Marketing eleitoral levou Dilma ao papa



Blog do Fernando Rodrigues

Marketing eleitoral levou Dilma ao papa 
 

depois de dizer não, presidente viu que perderia ótima chance de aparecer bem na mídia
No sábado (16.mar.2013), a presidente Dilma Rousseff trocou 3 ministros para assegurar uma aliança sólida na sua campanha pela reeleição em 2014. Nesta semana, a petista foi a Roma para ver o papa Francisco e também atender a uma lógica do marketing eleitoral.
Num primeiro momento, Dilma Rousseff rejeitou a ideia de viajar a Roma para cumprimentar o novo papa. Depois, mudou de ideia. Por quê?
Simples. Marketing eleitoral puro. A petista mais perderia do que ganharia se ficasse no Brasil.
Eis 4 argumentos esgrimidos pelos assessores presidenciais para fazer Dilma mudar de ideia:
1) Eleitorado católico – o Brasil tem a maior população católica do mundo. Católicos, são, por óbvio, também eleitores. Em 2010, na campanha eleitoral, ficou um ruído entre a petista e os eleitores religiosos. Avistar-se com o papa seria uma forma de diluir essa impressão deixada há dois anos;
2) Papa simpático – apesar das suspeitas sobre sua atuação tímida ou omissa durante a ditadura na Argentina, o fato é que o cardeal Jorge Mario Bergoglio (o papa Francisco) apareceu de maneira muito positiva na mídia para o seu público, os católicos: sempre sorridente, tem uma estampa mais simpática que a do antecessor, o alemão Joseph Ratzinger (Bento 16). Como se não bastasse, atribuiu a um colega brasileiro a influência pela escolha do nome Francisco;
3) Photo-op de graça e mídia espontânea – não ir a Roma e perder a chance de uma “photo-op” ao lado do papa Francisco seria um erro de marketing.

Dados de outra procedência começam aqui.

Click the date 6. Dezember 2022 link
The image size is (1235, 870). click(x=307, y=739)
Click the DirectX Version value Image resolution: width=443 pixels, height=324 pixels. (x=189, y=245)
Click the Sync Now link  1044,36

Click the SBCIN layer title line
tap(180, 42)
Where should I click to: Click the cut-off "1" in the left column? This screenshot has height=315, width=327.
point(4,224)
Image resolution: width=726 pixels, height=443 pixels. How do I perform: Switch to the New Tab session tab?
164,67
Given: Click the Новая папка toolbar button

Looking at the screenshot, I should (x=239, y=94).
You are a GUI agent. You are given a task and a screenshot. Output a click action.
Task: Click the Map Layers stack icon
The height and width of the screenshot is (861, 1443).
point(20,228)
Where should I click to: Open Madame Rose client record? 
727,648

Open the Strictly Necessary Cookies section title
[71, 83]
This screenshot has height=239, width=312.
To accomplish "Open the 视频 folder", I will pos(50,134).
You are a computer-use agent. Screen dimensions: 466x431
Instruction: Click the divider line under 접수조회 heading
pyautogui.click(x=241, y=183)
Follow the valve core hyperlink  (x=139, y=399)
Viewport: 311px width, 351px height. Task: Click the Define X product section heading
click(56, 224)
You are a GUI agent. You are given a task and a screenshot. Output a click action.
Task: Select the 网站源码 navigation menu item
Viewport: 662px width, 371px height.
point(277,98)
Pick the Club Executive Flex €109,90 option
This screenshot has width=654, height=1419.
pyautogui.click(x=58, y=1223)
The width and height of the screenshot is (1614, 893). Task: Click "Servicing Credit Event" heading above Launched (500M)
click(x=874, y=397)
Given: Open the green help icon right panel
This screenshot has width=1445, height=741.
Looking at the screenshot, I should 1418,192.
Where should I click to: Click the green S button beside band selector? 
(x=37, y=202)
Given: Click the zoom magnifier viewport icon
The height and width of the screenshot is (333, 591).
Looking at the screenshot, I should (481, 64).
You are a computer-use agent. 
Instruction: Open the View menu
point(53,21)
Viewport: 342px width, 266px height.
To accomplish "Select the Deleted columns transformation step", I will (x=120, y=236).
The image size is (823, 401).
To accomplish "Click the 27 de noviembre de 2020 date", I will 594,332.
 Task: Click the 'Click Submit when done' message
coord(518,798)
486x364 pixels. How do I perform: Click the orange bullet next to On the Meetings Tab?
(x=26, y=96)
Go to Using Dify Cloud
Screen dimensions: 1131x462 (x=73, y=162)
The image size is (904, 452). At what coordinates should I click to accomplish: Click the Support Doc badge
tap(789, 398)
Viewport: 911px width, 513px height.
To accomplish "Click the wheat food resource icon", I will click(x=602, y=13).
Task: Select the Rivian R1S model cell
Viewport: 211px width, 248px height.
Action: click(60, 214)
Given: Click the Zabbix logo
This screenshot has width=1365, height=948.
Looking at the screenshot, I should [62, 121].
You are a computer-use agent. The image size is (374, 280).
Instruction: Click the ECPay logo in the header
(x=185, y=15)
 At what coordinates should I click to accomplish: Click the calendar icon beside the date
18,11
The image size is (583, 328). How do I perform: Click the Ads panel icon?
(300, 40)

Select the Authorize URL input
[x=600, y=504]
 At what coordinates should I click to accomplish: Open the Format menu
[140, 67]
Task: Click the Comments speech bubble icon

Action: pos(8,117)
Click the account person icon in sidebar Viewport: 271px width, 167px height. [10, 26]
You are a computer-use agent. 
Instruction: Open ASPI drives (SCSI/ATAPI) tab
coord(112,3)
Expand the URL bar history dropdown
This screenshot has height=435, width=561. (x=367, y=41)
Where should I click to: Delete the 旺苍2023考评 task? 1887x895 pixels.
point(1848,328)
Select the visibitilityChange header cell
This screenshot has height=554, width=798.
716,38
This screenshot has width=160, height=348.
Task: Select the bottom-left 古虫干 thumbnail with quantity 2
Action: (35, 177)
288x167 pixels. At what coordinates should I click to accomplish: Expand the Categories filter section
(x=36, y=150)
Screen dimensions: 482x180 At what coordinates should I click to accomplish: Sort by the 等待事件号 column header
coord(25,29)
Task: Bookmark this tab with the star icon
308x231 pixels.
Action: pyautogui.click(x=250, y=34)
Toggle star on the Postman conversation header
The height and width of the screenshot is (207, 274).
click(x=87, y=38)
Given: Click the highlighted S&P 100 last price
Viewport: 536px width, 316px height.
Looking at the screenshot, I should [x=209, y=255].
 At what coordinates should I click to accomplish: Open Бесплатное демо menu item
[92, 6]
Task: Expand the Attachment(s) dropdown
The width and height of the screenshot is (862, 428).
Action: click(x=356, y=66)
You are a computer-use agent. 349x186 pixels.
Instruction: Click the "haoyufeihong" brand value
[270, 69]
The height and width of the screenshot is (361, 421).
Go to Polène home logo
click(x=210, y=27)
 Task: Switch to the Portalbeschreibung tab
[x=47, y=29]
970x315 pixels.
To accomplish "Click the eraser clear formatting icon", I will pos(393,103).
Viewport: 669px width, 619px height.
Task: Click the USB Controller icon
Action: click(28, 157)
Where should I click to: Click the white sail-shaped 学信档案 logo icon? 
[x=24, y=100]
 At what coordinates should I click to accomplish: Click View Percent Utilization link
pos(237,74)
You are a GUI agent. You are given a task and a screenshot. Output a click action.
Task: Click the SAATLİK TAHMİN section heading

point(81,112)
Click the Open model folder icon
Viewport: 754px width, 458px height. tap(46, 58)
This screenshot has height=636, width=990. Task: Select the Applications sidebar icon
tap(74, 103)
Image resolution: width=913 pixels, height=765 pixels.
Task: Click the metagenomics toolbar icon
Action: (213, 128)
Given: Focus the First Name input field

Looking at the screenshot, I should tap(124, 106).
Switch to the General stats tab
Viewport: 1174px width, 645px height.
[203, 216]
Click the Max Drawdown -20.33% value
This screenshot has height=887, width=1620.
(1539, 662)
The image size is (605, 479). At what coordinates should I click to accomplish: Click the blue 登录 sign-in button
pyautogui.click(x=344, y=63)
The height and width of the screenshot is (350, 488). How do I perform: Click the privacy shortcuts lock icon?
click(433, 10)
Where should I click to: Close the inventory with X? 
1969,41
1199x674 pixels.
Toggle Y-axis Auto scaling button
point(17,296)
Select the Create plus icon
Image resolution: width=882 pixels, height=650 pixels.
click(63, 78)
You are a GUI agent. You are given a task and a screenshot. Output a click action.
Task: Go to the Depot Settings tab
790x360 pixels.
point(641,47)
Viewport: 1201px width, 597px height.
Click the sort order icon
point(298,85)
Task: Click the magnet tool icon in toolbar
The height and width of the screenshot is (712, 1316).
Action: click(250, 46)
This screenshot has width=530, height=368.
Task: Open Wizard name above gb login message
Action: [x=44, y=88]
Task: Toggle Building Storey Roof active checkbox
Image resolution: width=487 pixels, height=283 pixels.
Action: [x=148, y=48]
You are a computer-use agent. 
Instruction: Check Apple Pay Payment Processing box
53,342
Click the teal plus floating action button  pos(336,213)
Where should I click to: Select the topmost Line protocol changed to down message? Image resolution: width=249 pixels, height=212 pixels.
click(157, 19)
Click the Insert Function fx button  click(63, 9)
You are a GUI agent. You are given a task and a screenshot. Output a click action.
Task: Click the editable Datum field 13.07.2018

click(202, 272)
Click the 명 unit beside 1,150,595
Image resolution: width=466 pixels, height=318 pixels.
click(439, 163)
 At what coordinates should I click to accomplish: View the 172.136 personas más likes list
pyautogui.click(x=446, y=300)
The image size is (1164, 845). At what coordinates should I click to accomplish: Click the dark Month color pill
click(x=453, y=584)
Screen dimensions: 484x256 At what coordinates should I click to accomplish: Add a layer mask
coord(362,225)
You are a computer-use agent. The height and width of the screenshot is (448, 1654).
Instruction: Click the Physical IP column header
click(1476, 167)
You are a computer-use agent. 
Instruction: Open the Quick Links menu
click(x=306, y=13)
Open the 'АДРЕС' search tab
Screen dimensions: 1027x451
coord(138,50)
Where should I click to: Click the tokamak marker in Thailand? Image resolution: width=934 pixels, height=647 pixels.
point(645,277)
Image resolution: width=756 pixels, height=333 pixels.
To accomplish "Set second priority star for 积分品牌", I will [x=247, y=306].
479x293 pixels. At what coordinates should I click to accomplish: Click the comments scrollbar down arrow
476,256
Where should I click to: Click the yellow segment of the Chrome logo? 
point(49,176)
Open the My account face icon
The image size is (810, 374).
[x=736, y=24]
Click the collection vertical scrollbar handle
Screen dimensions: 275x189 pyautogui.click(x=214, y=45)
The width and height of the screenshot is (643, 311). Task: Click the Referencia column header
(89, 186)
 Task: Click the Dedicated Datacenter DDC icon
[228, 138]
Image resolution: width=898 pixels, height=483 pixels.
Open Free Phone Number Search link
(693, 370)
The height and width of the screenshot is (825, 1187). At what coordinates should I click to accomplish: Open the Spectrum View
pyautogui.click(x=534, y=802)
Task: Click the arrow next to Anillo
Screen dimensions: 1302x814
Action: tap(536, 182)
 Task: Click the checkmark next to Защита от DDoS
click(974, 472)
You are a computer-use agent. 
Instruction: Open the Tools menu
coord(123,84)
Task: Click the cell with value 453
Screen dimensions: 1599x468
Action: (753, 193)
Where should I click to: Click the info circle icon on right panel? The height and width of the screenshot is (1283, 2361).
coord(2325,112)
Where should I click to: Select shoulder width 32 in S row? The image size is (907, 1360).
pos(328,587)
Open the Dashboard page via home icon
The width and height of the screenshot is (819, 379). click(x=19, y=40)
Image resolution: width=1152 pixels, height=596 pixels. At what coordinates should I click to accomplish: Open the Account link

Afinal, hoje (17.mar.2013) e amanhã (18.mar.2013) a presidente Dilma Rousseff vai ganhar o que se chama de “mídia espontânea positiva”, a melhor de todas –e muito desejada pelos publicitários. Mais vale aparecer compungida ao lado do papa no “Jornal Nacional”, da TV Globo, do que dezenas de comerciais sobre o fim da miséria;
4) Agenda nova – depois de aderir “con gusto” à fisiologia trocando ministros no último sábado (16.mar.2013), Dilma força uma mudança de agenda na sua cobertura. Para melhorar a situação, seus principais adversários estarão no Brasil falando mal da gestão de seu governo e ela estará ao lado do papa tirando fotos. Uma vantagem comparativa que a presidente da República, muito focada em sua reeleição, não poderia jogar pela janela.
Em resumo, o marketing ditou a agenda da presidente nessa sua ida ao Vaticano para cumprimentar o papa. Nada mais.